Under a newly proposed law, dubbed the “Online Safety Bill,” which is described as the “flagship legislation to combat abuse and hatred on the internet,” British citizens who create “knowingly false communication” could face up to two years in prison.
As previously detailed by Rebel News, a draft of the bill showed that social media companies and search engines will be required to remove “harmful content” that has “a significant adverse … psychological impact on an adult of ordinary sensibilities.”
The bill, if passed, would create a two-tiered system in which journalists are afforded speech rights unavailable to anyone else who uses the Internet. The bill includes protections for journalistic content as well as “content of democratic importance,” effectively allowing the British government to regulate the work of journalists.
According to the Times, the law would create an offence for “knowingly false communication” to “criminalize those who send or post a message they know to be false with the intention to cause ‘emotional, psychological, or physical harm to the likely audience.’”
The paper reported:
The Department for Culture, Media & Sport has accepted recommendations from the Law Commission for crimes to be based on “likely psychological harm” rather than just “indecent” or “grossly offensive” content.

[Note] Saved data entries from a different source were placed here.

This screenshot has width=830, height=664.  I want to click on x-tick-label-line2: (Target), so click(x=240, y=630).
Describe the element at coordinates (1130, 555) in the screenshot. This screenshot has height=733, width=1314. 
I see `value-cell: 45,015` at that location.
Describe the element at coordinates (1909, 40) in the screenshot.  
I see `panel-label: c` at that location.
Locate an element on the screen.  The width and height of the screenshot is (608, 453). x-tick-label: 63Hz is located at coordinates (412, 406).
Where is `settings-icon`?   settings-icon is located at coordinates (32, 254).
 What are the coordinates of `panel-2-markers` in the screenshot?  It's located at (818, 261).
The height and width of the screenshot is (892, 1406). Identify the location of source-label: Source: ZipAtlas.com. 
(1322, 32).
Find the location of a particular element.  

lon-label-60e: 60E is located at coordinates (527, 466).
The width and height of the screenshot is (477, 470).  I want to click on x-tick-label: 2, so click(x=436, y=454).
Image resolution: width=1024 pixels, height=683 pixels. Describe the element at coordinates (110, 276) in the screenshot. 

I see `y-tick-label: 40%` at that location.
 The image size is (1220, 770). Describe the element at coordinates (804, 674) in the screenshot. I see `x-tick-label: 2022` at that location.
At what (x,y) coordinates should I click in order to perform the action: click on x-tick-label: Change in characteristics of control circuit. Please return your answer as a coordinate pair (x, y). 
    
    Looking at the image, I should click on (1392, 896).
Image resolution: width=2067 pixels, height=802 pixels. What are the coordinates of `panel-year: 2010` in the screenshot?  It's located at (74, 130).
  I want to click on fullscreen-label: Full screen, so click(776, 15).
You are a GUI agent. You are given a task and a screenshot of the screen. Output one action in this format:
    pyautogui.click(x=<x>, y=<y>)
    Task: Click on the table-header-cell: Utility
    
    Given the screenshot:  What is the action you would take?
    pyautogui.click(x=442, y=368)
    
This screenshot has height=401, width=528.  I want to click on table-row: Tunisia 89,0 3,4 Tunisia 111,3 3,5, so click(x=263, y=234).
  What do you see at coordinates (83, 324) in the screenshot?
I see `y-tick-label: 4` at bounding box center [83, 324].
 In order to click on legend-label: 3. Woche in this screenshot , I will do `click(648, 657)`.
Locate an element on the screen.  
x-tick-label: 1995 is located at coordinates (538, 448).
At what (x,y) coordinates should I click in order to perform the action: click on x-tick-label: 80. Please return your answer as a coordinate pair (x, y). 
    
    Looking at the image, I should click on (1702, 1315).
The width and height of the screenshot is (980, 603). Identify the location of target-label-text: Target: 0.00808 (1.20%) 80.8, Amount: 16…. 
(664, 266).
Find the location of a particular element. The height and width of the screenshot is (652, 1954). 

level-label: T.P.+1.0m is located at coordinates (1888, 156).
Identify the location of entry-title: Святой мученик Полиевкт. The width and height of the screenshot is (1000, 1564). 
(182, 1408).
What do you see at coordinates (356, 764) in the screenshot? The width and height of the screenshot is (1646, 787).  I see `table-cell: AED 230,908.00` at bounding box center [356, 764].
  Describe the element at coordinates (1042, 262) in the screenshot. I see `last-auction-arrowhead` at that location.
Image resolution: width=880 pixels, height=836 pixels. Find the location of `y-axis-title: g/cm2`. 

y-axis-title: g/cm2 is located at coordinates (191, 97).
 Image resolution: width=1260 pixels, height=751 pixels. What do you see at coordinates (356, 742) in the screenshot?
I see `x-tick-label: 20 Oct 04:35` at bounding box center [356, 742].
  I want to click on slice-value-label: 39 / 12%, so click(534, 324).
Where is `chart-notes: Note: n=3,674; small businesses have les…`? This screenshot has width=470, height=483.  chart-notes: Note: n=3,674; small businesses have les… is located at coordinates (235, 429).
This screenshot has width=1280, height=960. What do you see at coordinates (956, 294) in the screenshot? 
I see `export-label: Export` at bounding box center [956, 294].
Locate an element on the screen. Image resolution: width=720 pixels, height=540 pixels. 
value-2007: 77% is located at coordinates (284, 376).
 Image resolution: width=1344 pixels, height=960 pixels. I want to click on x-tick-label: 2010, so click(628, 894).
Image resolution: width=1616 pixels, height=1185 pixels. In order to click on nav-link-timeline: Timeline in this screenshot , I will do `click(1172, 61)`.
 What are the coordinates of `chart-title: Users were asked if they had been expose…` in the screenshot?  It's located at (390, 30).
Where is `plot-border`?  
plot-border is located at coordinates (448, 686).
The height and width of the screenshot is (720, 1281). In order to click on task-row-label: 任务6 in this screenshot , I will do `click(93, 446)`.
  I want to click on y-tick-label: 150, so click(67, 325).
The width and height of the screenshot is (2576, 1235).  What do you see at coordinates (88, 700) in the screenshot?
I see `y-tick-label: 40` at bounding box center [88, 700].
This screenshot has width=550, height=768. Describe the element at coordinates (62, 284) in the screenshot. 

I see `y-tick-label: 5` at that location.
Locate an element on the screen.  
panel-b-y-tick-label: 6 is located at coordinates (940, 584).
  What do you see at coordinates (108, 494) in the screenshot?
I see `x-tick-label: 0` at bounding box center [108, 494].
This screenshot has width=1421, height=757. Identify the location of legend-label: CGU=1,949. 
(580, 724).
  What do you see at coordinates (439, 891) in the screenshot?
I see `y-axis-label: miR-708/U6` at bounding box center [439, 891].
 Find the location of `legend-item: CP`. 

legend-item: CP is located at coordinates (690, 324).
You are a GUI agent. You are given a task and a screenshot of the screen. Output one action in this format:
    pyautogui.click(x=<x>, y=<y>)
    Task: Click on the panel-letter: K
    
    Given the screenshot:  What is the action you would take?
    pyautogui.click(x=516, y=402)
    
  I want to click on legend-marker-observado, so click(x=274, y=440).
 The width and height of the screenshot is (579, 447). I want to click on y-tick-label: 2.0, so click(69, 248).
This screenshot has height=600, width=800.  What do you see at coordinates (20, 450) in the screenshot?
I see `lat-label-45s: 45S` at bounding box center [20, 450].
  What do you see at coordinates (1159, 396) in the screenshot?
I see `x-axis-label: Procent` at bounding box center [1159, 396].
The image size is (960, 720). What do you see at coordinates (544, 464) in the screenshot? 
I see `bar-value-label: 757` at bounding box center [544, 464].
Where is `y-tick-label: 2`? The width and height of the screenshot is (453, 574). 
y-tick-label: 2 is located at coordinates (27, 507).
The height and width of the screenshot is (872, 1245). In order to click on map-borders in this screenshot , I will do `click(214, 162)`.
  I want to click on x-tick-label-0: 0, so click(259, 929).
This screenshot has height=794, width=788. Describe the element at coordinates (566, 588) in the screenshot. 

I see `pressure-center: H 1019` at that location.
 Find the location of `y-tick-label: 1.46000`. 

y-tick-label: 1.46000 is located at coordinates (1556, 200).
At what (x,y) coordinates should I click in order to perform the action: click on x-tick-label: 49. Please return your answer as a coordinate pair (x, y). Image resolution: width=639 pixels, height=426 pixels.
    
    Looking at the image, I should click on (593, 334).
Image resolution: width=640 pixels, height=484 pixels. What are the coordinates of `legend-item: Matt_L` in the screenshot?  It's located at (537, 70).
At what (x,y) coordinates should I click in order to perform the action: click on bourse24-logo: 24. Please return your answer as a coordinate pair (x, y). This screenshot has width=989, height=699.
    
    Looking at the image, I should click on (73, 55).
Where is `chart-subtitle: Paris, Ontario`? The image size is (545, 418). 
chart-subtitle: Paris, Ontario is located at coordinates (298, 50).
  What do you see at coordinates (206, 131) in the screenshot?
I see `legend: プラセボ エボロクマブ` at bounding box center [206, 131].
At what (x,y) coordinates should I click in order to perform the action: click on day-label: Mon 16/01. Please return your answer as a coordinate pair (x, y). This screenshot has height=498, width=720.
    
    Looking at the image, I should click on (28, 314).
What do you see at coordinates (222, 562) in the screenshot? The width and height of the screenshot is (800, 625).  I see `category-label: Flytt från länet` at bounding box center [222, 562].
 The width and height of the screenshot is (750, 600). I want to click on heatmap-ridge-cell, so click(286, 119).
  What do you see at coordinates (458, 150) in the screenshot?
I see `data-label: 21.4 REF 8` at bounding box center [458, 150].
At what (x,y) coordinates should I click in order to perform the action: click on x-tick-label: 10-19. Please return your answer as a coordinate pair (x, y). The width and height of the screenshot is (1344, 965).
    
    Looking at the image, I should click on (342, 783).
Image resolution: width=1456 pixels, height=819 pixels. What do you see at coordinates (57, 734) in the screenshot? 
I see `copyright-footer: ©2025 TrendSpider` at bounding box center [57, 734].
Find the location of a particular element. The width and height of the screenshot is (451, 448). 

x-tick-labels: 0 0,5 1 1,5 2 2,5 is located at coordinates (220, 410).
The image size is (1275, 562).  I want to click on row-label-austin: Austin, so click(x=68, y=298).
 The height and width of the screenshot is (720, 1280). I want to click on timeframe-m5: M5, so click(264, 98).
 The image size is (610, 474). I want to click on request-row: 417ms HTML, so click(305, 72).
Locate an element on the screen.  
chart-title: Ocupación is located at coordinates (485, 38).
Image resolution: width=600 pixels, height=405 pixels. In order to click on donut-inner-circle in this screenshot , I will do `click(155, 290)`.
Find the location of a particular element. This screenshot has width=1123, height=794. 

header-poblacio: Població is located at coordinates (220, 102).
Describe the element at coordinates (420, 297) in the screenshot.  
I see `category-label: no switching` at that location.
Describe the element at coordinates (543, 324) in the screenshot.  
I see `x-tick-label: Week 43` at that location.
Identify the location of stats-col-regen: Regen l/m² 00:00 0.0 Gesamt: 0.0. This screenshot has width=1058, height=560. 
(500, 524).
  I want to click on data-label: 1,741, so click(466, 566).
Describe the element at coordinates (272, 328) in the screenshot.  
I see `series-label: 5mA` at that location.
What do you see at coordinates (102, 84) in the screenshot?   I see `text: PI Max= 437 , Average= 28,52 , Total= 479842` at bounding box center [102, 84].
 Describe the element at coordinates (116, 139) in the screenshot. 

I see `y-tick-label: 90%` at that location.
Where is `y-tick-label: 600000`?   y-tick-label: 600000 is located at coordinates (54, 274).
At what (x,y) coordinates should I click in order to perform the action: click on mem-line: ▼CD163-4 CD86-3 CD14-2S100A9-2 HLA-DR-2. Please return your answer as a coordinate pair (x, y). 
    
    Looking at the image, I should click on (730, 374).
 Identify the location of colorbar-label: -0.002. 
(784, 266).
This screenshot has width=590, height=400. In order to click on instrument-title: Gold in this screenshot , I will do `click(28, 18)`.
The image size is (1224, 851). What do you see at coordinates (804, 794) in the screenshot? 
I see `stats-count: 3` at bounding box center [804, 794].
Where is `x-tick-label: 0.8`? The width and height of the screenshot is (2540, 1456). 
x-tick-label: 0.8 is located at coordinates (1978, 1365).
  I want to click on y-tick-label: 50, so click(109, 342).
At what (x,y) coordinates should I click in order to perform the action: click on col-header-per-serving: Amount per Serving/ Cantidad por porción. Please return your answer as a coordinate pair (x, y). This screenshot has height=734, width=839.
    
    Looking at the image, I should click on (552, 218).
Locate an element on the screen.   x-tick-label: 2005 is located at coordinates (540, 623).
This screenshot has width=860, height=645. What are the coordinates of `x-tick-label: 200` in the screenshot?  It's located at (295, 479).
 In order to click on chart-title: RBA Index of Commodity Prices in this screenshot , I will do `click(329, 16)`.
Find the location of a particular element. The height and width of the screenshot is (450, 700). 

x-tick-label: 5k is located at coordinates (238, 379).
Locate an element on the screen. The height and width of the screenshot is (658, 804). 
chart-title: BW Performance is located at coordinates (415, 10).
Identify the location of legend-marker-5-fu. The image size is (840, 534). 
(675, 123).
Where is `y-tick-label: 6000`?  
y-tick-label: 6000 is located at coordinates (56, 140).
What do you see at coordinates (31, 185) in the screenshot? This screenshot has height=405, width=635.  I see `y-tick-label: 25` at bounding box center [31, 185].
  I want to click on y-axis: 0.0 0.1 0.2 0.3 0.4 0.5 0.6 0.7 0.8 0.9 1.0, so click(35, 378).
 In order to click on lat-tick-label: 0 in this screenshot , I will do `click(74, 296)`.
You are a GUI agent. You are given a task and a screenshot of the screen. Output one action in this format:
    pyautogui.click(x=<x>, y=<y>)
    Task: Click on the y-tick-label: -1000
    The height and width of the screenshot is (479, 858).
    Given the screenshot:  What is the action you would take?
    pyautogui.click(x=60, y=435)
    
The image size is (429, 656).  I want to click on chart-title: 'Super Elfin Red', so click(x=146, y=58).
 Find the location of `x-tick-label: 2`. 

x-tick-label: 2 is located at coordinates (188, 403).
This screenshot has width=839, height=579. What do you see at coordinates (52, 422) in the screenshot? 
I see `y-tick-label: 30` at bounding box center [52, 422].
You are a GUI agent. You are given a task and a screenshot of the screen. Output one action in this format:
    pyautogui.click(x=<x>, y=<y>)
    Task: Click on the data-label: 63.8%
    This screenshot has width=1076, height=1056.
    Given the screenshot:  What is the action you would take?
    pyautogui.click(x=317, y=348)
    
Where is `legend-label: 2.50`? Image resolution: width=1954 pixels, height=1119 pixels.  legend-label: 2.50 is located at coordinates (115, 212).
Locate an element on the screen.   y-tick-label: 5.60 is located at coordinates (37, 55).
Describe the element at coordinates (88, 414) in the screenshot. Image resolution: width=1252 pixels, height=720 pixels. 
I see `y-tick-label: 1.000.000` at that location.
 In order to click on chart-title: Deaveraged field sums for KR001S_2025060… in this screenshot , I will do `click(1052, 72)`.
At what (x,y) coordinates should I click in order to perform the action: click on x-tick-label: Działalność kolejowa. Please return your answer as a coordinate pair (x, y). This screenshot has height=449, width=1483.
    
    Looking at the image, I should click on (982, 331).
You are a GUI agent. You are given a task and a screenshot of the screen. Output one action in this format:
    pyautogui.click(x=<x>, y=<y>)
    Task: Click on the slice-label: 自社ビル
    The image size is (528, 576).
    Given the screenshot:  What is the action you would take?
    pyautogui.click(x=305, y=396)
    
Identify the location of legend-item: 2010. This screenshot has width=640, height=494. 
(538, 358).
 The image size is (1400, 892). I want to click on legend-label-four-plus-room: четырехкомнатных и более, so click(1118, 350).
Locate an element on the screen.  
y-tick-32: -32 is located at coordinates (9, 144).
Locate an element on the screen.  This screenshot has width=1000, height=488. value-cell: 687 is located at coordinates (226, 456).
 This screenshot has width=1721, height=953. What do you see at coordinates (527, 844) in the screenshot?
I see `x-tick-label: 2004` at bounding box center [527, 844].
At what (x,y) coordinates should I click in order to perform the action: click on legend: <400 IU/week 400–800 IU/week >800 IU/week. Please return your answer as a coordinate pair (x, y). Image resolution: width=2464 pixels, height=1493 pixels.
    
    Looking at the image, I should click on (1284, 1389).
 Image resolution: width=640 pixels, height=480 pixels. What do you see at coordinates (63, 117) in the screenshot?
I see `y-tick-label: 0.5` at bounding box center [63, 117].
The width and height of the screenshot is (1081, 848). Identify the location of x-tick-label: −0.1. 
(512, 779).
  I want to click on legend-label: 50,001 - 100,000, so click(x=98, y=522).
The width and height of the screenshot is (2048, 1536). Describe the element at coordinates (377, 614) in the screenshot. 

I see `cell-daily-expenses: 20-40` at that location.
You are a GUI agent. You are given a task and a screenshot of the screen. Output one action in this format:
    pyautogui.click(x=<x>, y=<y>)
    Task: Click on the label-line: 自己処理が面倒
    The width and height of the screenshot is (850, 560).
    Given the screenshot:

The move is likely to be met with resistance from freedom of speech campaigners.
Speaking to the publication, government sources cited anti-vaxxers as an example of those who spread false information they know to be untrue.
As described by Paul Joseph Watson on Summit News, given that British authorities “have deemed all kinds of information about the pandemic and vaccines ‘false’ that later turned out to be true. This is a chilling prospect.”
For example, claims that vaccines are not fully effective in stopping the spread of COVID-19 would have once been deemed “false,” but that position is now a proven fact.
The bill would also change the current stricter standard of “indecent” or “grossly offensive” content to the much broader definition of “harmful effect” when deciding if a post or a message is criminal.
This is more in line with UK hate speech laws that determine whether an act of hate speech or a “hate incident” has been committed not on the basis of whether or not it actually happened, but on the basis of the supposed victim feeling like they’ve been targeted.
“The new offences will include so-called “pile-ons” where a number of individuals join others in sending harassing messages to a victim on social media,” reported the Times.